Content starts
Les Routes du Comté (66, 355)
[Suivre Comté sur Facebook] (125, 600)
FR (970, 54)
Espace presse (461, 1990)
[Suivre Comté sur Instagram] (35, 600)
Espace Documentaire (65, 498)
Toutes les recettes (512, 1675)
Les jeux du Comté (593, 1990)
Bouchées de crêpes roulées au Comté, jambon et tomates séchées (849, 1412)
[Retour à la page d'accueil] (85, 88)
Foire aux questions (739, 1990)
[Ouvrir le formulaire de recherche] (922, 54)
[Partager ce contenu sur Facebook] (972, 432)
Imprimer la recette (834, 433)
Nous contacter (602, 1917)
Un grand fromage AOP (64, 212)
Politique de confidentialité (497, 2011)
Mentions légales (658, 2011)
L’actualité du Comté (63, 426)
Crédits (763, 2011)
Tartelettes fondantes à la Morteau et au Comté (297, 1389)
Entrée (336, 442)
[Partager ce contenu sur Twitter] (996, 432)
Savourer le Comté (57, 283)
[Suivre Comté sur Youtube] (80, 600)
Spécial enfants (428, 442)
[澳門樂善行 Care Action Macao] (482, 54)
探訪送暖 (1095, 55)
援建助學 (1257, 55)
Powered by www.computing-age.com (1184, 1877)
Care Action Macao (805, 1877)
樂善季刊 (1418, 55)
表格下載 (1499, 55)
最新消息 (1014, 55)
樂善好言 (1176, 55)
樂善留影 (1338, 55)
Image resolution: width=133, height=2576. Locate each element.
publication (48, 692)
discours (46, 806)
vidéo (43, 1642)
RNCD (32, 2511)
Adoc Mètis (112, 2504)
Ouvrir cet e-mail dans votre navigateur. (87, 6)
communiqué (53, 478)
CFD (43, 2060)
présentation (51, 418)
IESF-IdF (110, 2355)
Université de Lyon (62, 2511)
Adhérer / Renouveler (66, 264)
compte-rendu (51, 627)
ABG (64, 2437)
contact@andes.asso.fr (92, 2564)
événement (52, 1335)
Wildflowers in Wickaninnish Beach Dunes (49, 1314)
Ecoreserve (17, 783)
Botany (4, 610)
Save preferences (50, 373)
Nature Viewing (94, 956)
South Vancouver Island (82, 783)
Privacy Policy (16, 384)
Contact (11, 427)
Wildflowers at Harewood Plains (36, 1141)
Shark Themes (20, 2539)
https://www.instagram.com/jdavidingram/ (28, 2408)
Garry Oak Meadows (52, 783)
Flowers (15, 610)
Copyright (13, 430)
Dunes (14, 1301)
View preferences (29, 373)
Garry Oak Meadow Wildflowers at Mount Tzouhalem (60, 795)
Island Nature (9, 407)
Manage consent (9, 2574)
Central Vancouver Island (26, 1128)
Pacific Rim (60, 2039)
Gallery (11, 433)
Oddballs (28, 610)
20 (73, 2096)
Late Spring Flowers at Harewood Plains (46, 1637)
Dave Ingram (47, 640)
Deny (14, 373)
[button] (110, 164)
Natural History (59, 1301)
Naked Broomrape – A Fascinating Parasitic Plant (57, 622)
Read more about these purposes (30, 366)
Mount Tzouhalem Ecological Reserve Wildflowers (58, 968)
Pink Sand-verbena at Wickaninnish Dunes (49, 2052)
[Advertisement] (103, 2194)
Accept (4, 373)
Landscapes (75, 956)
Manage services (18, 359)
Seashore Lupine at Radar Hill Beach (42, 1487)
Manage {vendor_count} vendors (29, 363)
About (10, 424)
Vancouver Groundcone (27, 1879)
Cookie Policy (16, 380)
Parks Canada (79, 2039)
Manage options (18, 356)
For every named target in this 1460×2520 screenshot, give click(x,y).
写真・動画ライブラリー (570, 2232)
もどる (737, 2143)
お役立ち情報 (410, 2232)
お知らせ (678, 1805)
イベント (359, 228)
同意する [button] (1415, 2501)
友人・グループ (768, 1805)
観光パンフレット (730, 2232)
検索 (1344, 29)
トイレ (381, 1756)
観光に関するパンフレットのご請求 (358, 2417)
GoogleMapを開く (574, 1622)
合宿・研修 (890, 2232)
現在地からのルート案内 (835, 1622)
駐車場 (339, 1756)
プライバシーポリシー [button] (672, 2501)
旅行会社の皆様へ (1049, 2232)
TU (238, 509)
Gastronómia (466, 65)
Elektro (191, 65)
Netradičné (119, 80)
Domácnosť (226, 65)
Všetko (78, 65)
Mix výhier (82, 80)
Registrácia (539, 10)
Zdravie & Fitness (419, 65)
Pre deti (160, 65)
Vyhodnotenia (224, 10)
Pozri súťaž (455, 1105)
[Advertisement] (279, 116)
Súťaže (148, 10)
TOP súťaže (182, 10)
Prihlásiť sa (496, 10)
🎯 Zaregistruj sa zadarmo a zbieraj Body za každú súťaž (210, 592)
Content ends
* **WORK REQUEST**:
All of the entries are to be transcribed exactly.

* **EXERCISE RESPONSE**:
Les Routes du Comté (66, 355)
[Suivre Comté sur Facebook] (125, 600)
FR (970, 54)
Espace presse (461, 1990)
[Suivre Comté sur Instagram] (35, 600)
Espace Documentaire (65, 498)
Toutes les recettes (512, 1675)
Les jeux du Comté (593, 1990)
Bouchées de crêpes roulées au Comté, jambon et tomates séchées (849, 1412)
[Retour à la page d'accueil] (85, 88)
Foire aux questions (739, 1990)
[Ouvrir le formulaire de recherche] (922, 54)
[Partager ce contenu sur Facebook] (972, 432)
Imprimer la recette (834, 433)
Nous contacter (602, 1917)
Un grand fromage AOP (64, 212)
Politique de confidentialité (497, 2011)
Mentions légales (658, 2011)
L’actualité du Comté (63, 426)
Crédits (763, 2011)
Tartelettes fondantes à la Morteau et au Comté (297, 1389)
Entrée (336, 442)
[Partager ce contenu sur Twitter] (996, 432)
Savourer le Comté (57, 283)
[Suivre Comté sur Youtube] (80, 600)
Spécial enfants (428, 442)
[澳門樂善行 Care Action Macao] (482, 54)
探訪送暖 (1095, 55)
援建助學 (1257, 55)
Powered by www.computing-age.com (1184, 1877)
Care Action Macao (805, 1877)
樂善季刊 (1418, 55)
表格下載 (1499, 55)
最新消息 (1014, 55)
樂善好言 (1176, 55)
樂善留影 (1338, 55)
Image resolution: width=133, height=2576. Locate each element.
publication (48, 692)
discours (46, 806)
vidéo (43, 1642)
RNCD (32, 2511)
Adoc Mètis (112, 2504)
Ouvrir cet e-mail dans votre navigateur. (87, 6)
communiqué (53, 478)
CFD (43, 2060)
présentation (51, 418)
IESF-IdF (110, 2355)
Université de Lyon (62, 2511)
Adhérer / Renouveler (66, 264)
compte-rendu (51, 627)
ABG (64, 2437)
contact@andes.asso.fr (92, 2564)
événement (52, 1335)
Wildflowers in Wickaninnish Beach Dunes (49, 1314)
Ecoreserve (17, 783)
Botany (4, 610)
Save preferences (50, 373)
Nature Viewing (94, 956)
South Vancouver Island (82, 783)
Privacy Policy (16, 384)
Contact (11, 427)
Wildflowers at Harewood Plains (36, 1141)
Shark Themes (20, 2539)
https://www.instagram.com/jdavidingram/ (28, 2408)
Garry Oak Meadows (52, 783)
Flowers (15, 610)
Copyright (13, 430)
Dunes (14, 1301)
View preferences (29, 373)
Garry Oak Meadow Wildflowers at Mount Tzouhalem (60, 795)
Island Nature (9, 407)
Manage consent (9, 2574)
Central Vancouver Island (26, 1128)
Pacific Rim (60, 2039)
Gallery (11, 433)
Oddballs (28, 610)
20 (73, 2096)
Late Spring Flowers at Harewood Plains (46, 1637)
Dave Ingram (47, 640)
Deny (14, 373)
[button] (110, 164)
Natural History (59, 1301)
Naked Broomrape – A Fascinating Parasitic Plant (57, 622)
Read more about these purposes (30, 366)
Mount Tzouhalem Ecological Reserve Wildflowers (58, 968)
Pink Sand-verbena at Wickaninnish Dunes (49, 2052)
[Advertisement] (103, 2194)
Accept (4, 373)
Landscapes (75, 956)
Manage services (18, 359)
Seashore Lupine at Radar Hill Beach (42, 1487)
Manage {vendor_count} vendors (29, 363)
About (10, 424)
Vancouver Groundcone (27, 1879)
Cookie Policy (16, 380)
Parks Canada (79, 2039)
Manage options (18, 356)
For every named target in this 1460×2520 screenshot, give click(x,y).
写真・動画ライブラリー (570, 2232)
もどる (737, 2143)
お役立ち情報 (410, 2232)
お知らせ (678, 1805)
イベント (359, 228)
同意する [button] (1415, 2501)
友人・グループ (768, 1805)
観光パンフレット (730, 2232)
検索 (1344, 29)
トイレ (381, 1756)
観光に関するパンフレットのご請求 (358, 2417)
GoogleMapを開く (574, 1622)
合宿・研修 (890, 2232)
現在地からのルート案内 (835, 1622)
駐車場 (339, 1756)
プライバシーポリシー [button] (672, 2501)
旅行会社の皆様へ (1049, 2232)
TU (238, 509)
Gastronómia (466, 65)
Elektro (191, 65)
Netradičné (119, 80)
Domácnosť (226, 65)
Všetko (78, 65)
Mix výhier (82, 80)
Registrácia (539, 10)
Zdravie & Fitness (419, 65)
Pre deti (160, 65)
Vyhodnotenia (224, 10)
Pozri súťaž (455, 1105)
[Advertisement] (279, 116)
Súťaže (148, 10)
TOP súťaže (182, 10)
Prihlásiť sa (496, 10)
🎯 Zaregistruj sa zadarmo a zbieraj Body za každú súťaž (210, 592)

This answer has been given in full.